Academics suggest the term “Hongkonger” is derived from a variety of sociological, cultural and economic factors.

In Return Migration and Identity: A Global Phenomenon, A Hong Kong Case (2010), Nan M. Sussman emphasised that cultural identity is inherently linked to geographical location. She highlighted how Hong Kong, as a collection of islands in part, had traditionally been a port for global trade, which simultaneously left it vulnerable to “seaborne invaders”. As well as navigating this contradiction, Hongkongers have had to adapt to living with limited agricultural resources and one of the highest population densities in the world.

She said Hongkongers displayed “persistence, hard work, shrewdness and cooperation” because of their often cramped living conditions.

Hongkongers’ sense of identity has been shaped by the city’s history as a port for global trade, academics say. Photo: Edward Wong

She added that the British occupation of Hong Kong from 1841 to 1997 gave Hongkongers new characteristics including the prioritisation of an individual’s life goals ahead of his or her family’s aims, and a need to see all relationships as equal but with a tendency to assume the superior position if they were not.

“These Western concepts became layered over Hongkongers’ core Chinese identity,” she wrote.

Lam said it was not until several decades after the second world war that people started to consider Hong Kong as a permanent home, which meant the concept of being a “Hongkonger” was still relatively new.

“What traces back to the 1970s, when a sense of local belonging emerged, is people in Hong Kong began to see it as their home rather than a temporary shelter, as it was perceived in the early post-war period,” she said. “That was the time when control of cross-border population flow tightened and when the distinction between Hong Kong and mainland China – in socio-economic terms and in political terms – became more palpably felt. To identify oneself as belonging to Hong Kong is, increasingly, to identify oneself as different and distinct from mainland China.”

Relationship with mainland Chinese

All of these factors undoubtedly influence how a Hongkonger might relate to their mainland Chinese counterparts.

John Carroll, professor of history at HKU, said anti-mainlander sentiment among Hongkongers seemed to have decreased since the pro-democracy Occupy protests of 2014, in part because people appeared more hostile towards the Hong Kong government.

He said Hongkongers’ key complaints about mainlanders related to them coming into the city to buy property, milk formula, and use Hong Kong hospitals to give birth.

“Anti-mainland feelings seem to have disappeared more,” he said. “People aren’t talking about it as much as before. Some university students [from the mainland] find it easy to integrate. Some of them feel quite welcome. Some don’t. But that’s part of the story that has to be kept in mind.”

Although there is still a lot of animosity towards mainland China, it’s less towards mainlanders and more towards the central government, Carroll said.
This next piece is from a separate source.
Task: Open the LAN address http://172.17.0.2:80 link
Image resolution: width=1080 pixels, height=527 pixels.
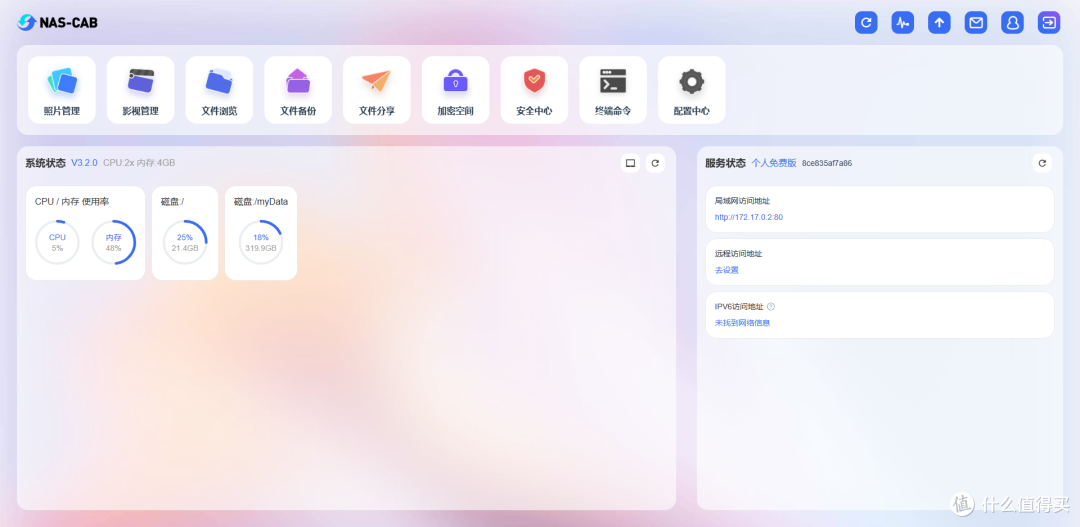Action: click(748, 217)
“Now people realise the mainland is changing very quickly and I don’t think a lot of Hongkongers are ready to accept that,” he said. “What’s happening with the interpretation of the Basic Law, that will

only reinforce some of those feelings.”

Lessons from history

In the paper China as “Other”, Resistance to and Ambivalence Towards National Identity in Hong Kong, Chan Chi-kit argued the social divisions between Hongkongers and mainland Chinese were caused by past events, namely “controversies and contentions arising from national education, the transborder flow of people, and the provision of goods and public services for non-locals”.

Lam said some Hongkongers may identify themselves as ethnically Chinese but still resist using the term in a political context because of the region’s ongoing conflicts with mainland China.

“I believe a critical analysis about identity issues in the Hong Kong-China context requires knowledge of the historical context in which identification comes about and evolves as Hong Kong-China relations change,” she said.

Writing in her paper On the Social Integration of Chinese Immigrants in Post-handover Hong Kong: Rethinking the Hong Kong Person, she said the modern Hongkonger was a product of “a neo-liberal governmentality”.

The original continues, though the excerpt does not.